Carnegie Mellon & Argo AI team up to get autonomous vehicles on the road

SOURCE: calvin chou/Unsplash
Carnegie Mellon University and Argo AI teamed up on a five-year, US$15 million project in self-driving cars.

By U2B Staff 

Read all stories

Carnegie Mellon University and Argo AI have teamed up on a five-year US$15 million sponsored research partnership, which will explore advanced perception and next-generation decision-making algorithms for autonomous vehicles.

The Ford-backed company is funding the new research centre – the Carnegie Mellon University Argo AI Center for Autonomous Vehicle Research – at its alma mater to accelerate the development of self-driving cars. The research will enable self-driving cars to operate in difficult conditions that are common in the real world, such as winter weather or construction zones.

“We are thrilled to deepen our partnership with Argo AI to shape the future of self-driving technologies,” CMU President Farnam Jahanian said in a statement.


“This investment allows our researchers to continue to lead at the nexus of technology and society, and to solve society’s most pressing problems.
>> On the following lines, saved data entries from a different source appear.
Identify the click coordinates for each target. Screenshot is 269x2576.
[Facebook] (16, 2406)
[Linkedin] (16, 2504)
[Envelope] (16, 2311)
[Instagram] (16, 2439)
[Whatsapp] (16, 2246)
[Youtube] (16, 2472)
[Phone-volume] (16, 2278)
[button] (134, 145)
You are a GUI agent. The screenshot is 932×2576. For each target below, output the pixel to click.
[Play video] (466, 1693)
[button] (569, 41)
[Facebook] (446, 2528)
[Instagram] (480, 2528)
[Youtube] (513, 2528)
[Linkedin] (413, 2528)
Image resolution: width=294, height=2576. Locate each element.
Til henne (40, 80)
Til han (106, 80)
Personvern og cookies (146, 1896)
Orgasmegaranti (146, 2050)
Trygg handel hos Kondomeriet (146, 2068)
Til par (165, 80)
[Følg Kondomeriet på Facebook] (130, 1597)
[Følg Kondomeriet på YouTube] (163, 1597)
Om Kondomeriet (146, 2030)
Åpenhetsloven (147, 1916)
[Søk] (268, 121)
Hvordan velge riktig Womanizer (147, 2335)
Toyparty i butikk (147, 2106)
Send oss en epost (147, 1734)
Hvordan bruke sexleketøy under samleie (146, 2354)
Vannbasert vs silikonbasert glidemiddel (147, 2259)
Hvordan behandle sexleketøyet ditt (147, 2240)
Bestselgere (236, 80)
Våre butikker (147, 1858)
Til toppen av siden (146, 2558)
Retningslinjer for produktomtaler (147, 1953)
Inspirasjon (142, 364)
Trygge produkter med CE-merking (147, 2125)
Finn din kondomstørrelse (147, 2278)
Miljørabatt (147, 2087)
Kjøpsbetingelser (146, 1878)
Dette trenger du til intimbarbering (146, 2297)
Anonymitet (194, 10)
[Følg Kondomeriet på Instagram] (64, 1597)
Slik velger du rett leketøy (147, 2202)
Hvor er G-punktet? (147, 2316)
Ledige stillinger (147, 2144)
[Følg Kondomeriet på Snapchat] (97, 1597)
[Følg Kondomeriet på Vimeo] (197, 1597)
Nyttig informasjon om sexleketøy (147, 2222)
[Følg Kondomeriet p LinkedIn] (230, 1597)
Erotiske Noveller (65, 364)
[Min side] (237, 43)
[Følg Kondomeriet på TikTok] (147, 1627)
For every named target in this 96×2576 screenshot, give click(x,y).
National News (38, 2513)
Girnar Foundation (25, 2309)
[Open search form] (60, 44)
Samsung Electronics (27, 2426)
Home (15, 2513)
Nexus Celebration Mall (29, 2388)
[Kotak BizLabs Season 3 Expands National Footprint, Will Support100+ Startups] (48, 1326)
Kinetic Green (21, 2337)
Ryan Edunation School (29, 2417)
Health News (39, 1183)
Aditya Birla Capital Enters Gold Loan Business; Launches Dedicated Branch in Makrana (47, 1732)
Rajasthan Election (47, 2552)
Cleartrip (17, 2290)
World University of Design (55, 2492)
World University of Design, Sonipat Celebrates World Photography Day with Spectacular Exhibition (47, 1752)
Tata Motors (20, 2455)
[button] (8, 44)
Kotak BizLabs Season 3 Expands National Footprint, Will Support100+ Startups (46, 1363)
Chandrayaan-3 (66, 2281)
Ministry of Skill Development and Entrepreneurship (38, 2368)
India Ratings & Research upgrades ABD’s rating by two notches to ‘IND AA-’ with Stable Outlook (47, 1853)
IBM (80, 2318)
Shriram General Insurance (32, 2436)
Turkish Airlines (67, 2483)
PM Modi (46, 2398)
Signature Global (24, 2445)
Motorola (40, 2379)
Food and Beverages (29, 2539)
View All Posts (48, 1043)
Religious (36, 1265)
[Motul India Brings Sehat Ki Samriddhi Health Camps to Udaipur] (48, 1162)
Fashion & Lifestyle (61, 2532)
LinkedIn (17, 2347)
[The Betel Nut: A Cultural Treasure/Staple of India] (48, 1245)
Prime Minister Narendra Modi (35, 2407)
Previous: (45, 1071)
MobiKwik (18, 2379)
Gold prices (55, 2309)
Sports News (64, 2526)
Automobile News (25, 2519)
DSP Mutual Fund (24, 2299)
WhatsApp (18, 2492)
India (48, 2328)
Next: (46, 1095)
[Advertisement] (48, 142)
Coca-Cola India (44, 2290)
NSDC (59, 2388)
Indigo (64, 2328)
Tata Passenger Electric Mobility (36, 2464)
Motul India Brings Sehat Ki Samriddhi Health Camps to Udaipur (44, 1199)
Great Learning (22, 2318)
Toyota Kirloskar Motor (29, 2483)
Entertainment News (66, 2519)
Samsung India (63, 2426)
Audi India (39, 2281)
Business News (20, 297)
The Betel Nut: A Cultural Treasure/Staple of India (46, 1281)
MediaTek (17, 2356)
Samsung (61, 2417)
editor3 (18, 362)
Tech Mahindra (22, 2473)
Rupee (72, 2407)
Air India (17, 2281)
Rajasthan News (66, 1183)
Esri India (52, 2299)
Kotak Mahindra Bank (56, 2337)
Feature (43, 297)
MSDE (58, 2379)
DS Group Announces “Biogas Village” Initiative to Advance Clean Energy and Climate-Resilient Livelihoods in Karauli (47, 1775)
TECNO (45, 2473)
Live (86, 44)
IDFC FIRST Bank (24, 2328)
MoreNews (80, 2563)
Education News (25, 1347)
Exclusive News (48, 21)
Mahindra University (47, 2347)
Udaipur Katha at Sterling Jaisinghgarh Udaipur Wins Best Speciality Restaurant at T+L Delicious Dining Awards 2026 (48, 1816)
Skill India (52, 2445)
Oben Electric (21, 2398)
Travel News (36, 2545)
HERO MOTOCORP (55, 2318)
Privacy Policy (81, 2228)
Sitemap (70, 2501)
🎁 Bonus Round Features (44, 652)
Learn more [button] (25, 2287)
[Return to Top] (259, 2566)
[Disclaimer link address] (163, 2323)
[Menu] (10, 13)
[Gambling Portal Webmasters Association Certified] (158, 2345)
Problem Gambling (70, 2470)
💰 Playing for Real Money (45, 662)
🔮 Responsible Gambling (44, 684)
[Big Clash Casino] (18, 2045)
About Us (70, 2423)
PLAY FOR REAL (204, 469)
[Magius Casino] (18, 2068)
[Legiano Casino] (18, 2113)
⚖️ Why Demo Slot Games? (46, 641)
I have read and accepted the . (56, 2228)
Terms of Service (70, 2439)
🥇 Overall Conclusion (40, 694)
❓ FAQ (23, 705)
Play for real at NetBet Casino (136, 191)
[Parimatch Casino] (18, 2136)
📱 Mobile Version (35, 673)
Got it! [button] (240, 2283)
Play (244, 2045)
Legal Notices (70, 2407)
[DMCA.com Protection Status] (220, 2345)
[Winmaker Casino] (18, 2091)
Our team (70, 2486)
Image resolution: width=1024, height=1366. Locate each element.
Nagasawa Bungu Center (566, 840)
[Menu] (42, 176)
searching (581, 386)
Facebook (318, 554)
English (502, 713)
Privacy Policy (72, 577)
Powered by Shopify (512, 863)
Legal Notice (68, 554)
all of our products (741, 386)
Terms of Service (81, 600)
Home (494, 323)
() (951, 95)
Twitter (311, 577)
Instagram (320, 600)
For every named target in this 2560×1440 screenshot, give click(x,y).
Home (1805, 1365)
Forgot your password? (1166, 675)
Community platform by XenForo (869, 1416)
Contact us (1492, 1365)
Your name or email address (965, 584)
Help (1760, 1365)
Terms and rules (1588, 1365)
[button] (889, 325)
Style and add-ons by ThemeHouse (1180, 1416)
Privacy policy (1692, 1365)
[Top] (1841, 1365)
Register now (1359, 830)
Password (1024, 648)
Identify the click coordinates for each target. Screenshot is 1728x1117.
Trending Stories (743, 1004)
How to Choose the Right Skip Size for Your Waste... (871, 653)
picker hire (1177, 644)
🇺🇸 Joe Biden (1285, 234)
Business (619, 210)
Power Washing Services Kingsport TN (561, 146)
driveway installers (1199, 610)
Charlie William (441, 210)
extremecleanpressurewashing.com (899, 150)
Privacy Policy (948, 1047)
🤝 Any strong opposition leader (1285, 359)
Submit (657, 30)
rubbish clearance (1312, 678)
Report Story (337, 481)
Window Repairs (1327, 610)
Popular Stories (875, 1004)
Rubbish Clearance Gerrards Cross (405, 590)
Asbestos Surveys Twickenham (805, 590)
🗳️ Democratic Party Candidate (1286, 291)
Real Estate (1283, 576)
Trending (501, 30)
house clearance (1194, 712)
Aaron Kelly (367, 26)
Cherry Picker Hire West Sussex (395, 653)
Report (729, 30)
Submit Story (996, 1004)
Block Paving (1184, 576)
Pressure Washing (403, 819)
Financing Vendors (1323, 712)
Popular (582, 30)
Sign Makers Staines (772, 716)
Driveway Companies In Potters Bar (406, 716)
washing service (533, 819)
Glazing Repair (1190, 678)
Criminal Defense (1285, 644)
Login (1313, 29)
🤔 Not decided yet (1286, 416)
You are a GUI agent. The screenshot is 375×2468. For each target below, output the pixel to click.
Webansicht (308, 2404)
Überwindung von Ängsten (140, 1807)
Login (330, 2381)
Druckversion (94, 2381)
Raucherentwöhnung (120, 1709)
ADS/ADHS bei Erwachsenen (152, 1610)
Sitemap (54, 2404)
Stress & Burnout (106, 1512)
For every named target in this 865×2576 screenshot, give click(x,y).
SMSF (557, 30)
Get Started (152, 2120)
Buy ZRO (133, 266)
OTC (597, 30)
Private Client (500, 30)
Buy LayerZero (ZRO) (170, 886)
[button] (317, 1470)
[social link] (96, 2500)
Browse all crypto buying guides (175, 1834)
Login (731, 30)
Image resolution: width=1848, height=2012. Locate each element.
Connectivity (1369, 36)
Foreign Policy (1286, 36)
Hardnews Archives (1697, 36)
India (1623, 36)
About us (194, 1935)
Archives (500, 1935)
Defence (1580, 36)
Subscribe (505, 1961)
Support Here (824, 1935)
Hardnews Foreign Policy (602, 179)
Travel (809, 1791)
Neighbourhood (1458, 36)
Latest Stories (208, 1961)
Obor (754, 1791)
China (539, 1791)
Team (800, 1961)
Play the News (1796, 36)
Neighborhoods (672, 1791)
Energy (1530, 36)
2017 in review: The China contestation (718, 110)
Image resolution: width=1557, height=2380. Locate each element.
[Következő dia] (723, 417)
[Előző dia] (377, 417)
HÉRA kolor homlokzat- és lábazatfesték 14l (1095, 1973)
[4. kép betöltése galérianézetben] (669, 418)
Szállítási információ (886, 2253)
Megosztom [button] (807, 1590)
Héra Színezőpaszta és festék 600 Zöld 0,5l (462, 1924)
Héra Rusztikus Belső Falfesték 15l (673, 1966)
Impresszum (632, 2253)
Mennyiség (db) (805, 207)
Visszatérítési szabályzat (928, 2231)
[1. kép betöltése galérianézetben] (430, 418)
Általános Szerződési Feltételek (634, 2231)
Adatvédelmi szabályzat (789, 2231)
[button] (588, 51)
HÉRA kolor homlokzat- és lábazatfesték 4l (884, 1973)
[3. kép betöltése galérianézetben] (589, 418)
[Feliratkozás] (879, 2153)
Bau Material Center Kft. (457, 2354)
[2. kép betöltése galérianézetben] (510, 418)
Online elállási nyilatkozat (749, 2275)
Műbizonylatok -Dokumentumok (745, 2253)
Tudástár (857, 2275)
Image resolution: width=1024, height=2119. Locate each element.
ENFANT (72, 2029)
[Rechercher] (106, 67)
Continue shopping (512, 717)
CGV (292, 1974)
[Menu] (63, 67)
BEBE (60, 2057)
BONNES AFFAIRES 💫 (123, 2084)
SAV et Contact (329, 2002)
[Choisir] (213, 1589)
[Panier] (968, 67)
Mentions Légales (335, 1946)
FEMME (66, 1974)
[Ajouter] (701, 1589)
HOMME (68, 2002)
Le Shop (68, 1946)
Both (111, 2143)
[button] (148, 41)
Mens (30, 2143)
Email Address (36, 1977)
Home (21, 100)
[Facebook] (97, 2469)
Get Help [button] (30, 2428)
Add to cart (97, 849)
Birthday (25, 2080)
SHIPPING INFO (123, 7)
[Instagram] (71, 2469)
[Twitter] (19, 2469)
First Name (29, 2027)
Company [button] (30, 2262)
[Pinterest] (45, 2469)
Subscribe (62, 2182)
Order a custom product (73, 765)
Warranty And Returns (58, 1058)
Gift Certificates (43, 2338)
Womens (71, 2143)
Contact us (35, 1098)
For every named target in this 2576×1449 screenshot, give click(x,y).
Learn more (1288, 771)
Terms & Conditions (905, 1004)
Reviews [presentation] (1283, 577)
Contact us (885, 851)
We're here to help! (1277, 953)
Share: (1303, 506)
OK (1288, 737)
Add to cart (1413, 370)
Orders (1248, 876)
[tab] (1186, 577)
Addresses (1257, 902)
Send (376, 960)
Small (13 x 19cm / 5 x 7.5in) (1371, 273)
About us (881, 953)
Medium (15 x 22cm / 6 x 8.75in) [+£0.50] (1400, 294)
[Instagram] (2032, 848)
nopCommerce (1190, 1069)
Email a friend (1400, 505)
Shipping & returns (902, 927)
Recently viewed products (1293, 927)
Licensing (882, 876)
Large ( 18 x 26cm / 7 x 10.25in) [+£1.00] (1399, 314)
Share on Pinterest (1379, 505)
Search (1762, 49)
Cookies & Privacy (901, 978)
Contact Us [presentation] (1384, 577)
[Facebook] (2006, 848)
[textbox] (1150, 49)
Together, Argo AI and CMU will accelerate critical research in autonomous vehicles while building on the momentum of CMU’s culture of innovation.”

The investment follows the introduction of Argoverse, a set of curated data and high-definition maps that Argo AI released for free to researchers.

Argoverse was created to give academic researchers the ability to study the impact that HD maps have on perception and forecasting, such as identifying and tracking objects on the road, and predicting where those objects will move seconds into the future.

Making datasets like these available to the research community for free “helps compare the performance of different (machine learning – deep net) approaches to solve the ‘same’ problem,” said Raj Rajkumar, an electrical and computer engineering professor at CMU who is not affiliated with Argo. “In other words, they provide some sort of a standard benchmark.”


Carnegie Mellon has been developing autonomous driving technology for more than 30 years. The university’s expertise and its graduates have attracted a number of self-driving car companies to establish operations in Pittsburgh.

Argo AI was founded in 2016 by a team of CMU alumni and experts from across the industry.

“Argo AI, Pittsburgh and the entire autonomous vehicle industry have benefited from Carnegie Mellon’s leadership,” said Bryan Salesky, CEO and co-founder of Argo AI.

“It’s an honour to support development of the next-generation of leaders and help unlock the full potential of autonomous vehicle technology. CMU and now Argo AI are two big reasons why Pittsburgh will remain the centre of the universe for self-driving technology.”